*Task list*.
1. Decide whether each statement agrees with the passage on economic duress below: (a) the law on lawful act duress in Singapore is now largely settled; (b) before the court decisions, it was clear in the Commonwealth how far lawful act duress was actionable; (c) this area of law matters only in domestic business transactions. Answer yes or no for each, quoting the exact words of the passage that decide it.
2. According to the passage on economic duress below, whose arguments were the rulings based on exclusively?
(Passage to read)
Thus Enonchong's research has had a direct and significant effect on the
development of the law
of economic duress in the Commonwealth. This area of the law is vitally
significant in both
domestic and international business transactions where parties seek to
exert pressure on each
other by threatening to do a variety of lawful acts. Prior to these court
decisions there was much
uncertainty in the Commonwealth about the extent to which lawful act
duress was actionable.
Following these rulings, based exclusively on Enonchong's arguments, the
law on lawful act
duress in Singapore is now largely settled.
The beneficiaries of the impact are all those (including judges,
arbitrators, lawyers and their clients)
(End Passage to read)
(Source data)
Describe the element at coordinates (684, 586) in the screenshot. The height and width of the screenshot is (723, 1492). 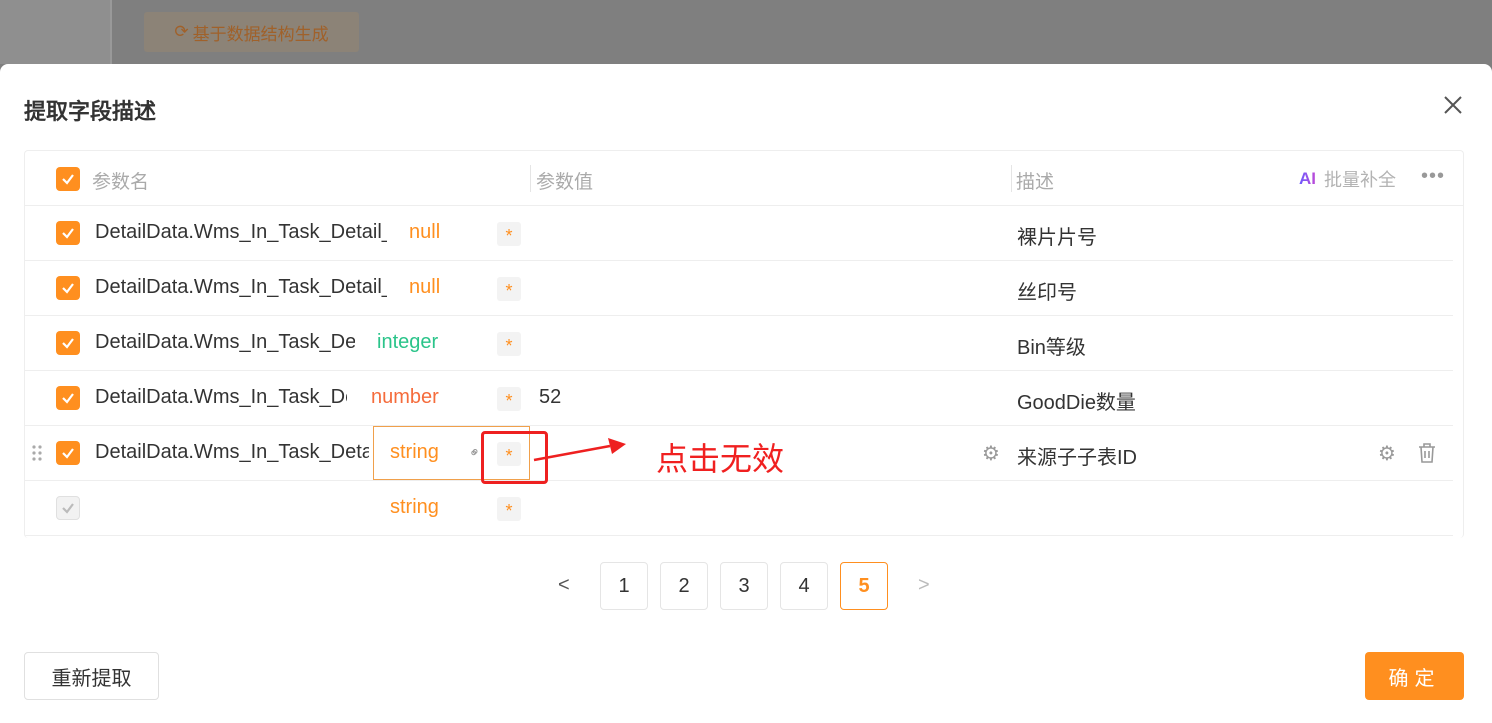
(End Source data)
*Per-task outputs*.
1.
(a) Yes: "the law on lawful act duress in Singapore is now largely settled."
(b) No: "there was much uncertainty in the Commonwealth about the extent to which lawful act duress was actionable."
(c) No: "This area of the law is vitally significant in both domestic and international business transactions."

2. The rulings were based exclusively on Enonchong's arguments.